→ **Your objective**
Copy out the passage on coffee and the skin word for word, from its opening question through the final sentence on tyrosinase.

Does drinking coffee have consequences on the skin?

In a study conducted by Eisuke F. SATO, researchers aimed to verify the impact of oral administration of polyphenols derived from coffee (caffeic acid and chlorogenic acid) on mice with UVB-induced skin dermatitis. After oral administration of caffeic acid at 100 mg/day, or chlorogenic acid at 100 mg/day for eight days, only caffeic acid was found to inhibit dermatitis. More specifically, a significant reduction in inflammatory markers such as the degree of erythema and skin oedema was observed.

UVB irradiation is known to activate several signalling pathways, including the mitogen-activated protein kinases (MAPK) pathway, which has been implicated in UVB-induced skin inflammation and carcinogenesis. MAPKs, which belong to a family of serine/threonine protein kinases, are activated by UVB. They play an important role in cellular functions such as proliferation, differentiation, and inflammation. The pathway by which caffeic acid inhibits dermatitis is therefore possibly linked to this pathway, by decreasing MAPK levels.

In the previously mentioned study, the researchers also aimed to verify the effect of oral administration of caffeic acid (100 mg/day) and chlorogenic acid (100 mg/day) for eight days on mice with hyperpigmentation induced by UVB rays. Similar to the last result, only caffeic acid was able to inhibit skin hyperpigmentation.

Pigmentation is a protective response of the skin against UV damage, achieved through the production of melanin in melanocytes. The production of melanin induced by UV irradiation is regulated by α-MSH. α-MSH binds to the MC1 receptor on melanocytes, leading to an increase in cAMP, which stimulates the expression of the microphthalmia-associated transcription factor (MITF). MITF then activates the expression of enzymes such as tyrosinase, which is essential for melanin synthesis.

→ **Dataset excerpt**
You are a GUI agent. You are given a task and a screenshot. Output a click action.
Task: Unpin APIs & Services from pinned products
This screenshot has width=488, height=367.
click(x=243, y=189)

→ **Exercise solution**
Does drinking coffee have consequences on the skin?

In a study conducted by Eisuke F. SATO, researchers aimed to verify the impact of oral administration of polyphenols derived from coffee (caffeic acid and chlorogenic acid) on mice with UVB-induced skin dermatitis. After oral administration of caffeic acid at 100 mg/day, or chlorogenic acid at 100 mg/day for eight days, only caffeic acid was found to inhibit dermatitis. More specifically, a significant reduction in inflammatory markers such as the degree of erythema and skin oedema was observed.

UVB irradiation is known to activate several signalling pathways, including the mitogen-activated protein kinases (MAPK) pathway, which has been implicated in UVB-induced skin inflammation and carcinogenesis. MAPKs, which belong to a family of serine/threonine protein kinases, are activated by UVB. They play an important role in cellular functions such as proliferation, differentiation, and inflammation. The pathway by which caffeic acid inhibits dermatitis is therefore possibly linked to this pathway, by decreasing MAPK levels.

In the previously mentioned study, the researchers also aimed to verify the effect of oral administration of caffeic acid (100 mg/day) and chlorogenic acid (100 mg/day) for eight days on mice with hyperpigmentation induced by UVB rays. Similar to the last result, only caffeic acid was able to inhibit skin hyperpigmentation.

Pigmentation is a protective response of the skin against UV damage, achieved through the production of melanin in melanocytes. The production of melanin induced by UV irradiation is regulated by α-MSH. α-MSH binds to the MC1 receptor on melanocytes, leading to an increase in cAMP, which stimulates the expression of the microphthalmia-associated transcription factor (MITF). MITF then activates the expression of enzymes such as tyrosinase, which is essential for melanin synthesis.